Dorm living can be good for people when they’re first starting, especially if they didn’t have to study in high school. The imposed structure of dorm life can be very helpful to new students first learning to focus on their work.

You Can Enjoy More Privacy

Life in a dorm can be very off-putting if you’ve always had your bed and bathroom. Sleeping next to a roommate may be a big adjustment, and if you’re a morning lark and you’re a night owl, it can lead to conflict.

The ability to get up when you choose to and enjoy some quiet time early in the day can be an incredible gift. For those who don’t have a high tolerance for company, dorm living can be incredibly stressful. Additionally, you and your roommate may have different concepts of cleanliness and organization. Even if you have similar living styles, dorm rooms are small and you may end up resenting your roomie.

Learn to Manage Your Time

Dorm life has a quiet time rule. Some dorms also have a “lights out” rule. You may be someone who loves to laugh with a friend to energize yourself before a late-night study session, you will have to learn to end the conversation and get to work.

If you are not taking any physical education classes, part of managing your time and your energy, you’ll need to build your own exercise time into each day. When you’re shopping for your next living space, make sure you check out the fitness area. Make sure you can get into the fitness area when it works with your schedule. You’ll soon get to know which neighbors at Auburn University off-campus housing are interested in healthy living.

Learn to Budget Your Money

In a dorm, once you’ve paid for housing your food will be easily available. If you’re in an apartment, you still need to fill up your refrigerator on your own. To that end, you will also need to learn to manage how you can pay your

  • electric bill
  • water bill
  • gas bill
  • laundry and dry cleaning

However, this bill-paying requirement is not necessarily a bad thing. For example, you may have a hard time ignoring the dessert bar in the cafeteria. You can protect yourself by shopping smart and ignoring the cookies and cake at the grocery store.

You Can Build Up a Household For After Graduation

After college, you’ll be working on your career. Heading into the real world means that you will need some furniture to function effectively. A dorm apartment couch can easily move with you into your new “I got a job!” apartment.

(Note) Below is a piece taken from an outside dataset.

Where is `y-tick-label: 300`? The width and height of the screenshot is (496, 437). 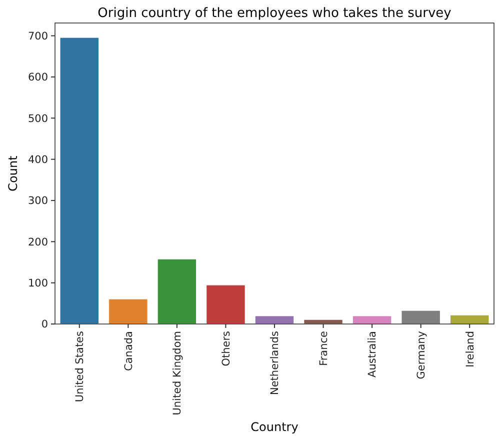 y-tick-label: 300 is located at coordinates (38, 202).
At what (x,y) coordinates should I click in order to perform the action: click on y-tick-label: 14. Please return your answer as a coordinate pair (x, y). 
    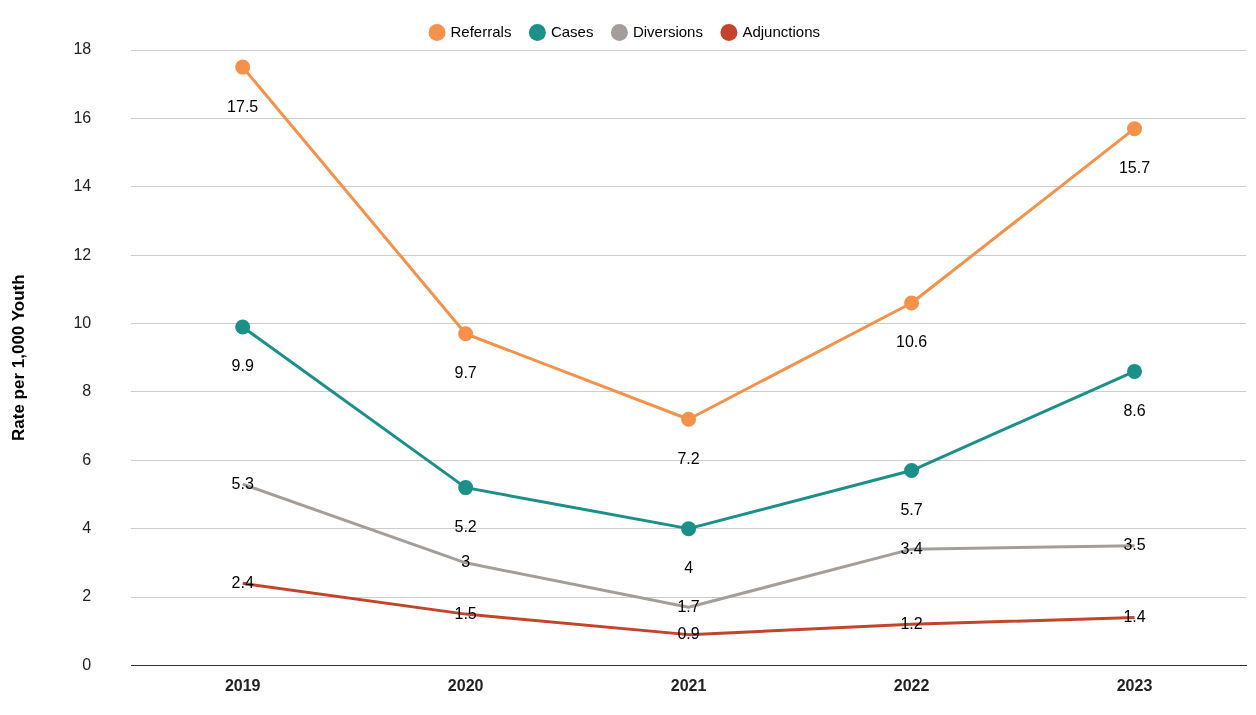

Once you settle into your next apartment with your student gear, you can slowly transition from college stuff to grown-up stuff. A college student who has learned to function on second hand or parent’s cast-off furniture, cookware, and dishes will be less likely to overspend when the offers start coming in once they’re working.

Will Learn to Adult

Part of adulting is learning who to spend time with for best results. The really fun friend who’s always ready to party is a wonderful contact, but they can make for a terrible roommate. The very kind friend who always helps out folks who are in trouble can be a joyful person, but the first time you wake up to a stranger on your couch while you stumble around in your pajamas may make you wish you didn’t have a roommate at all.

You’ll also learn some of the hard budget lessons that can crop up when you move out on your own. Yes, you’ll finally be making money. However, you may end up getting lots of credit card offers, car loan deals, and 6 months same as cash chances to buy new furniture. All of these come with a bill due each month. The student budgeting tips that you learned in your first college apartment may be all that you need to get your budget back under control.

Your college years are a time of great growth. To make sure that you make the best choices for your budget and your future lifestyle, consider rooming with an older student who can help guide you into the best choices.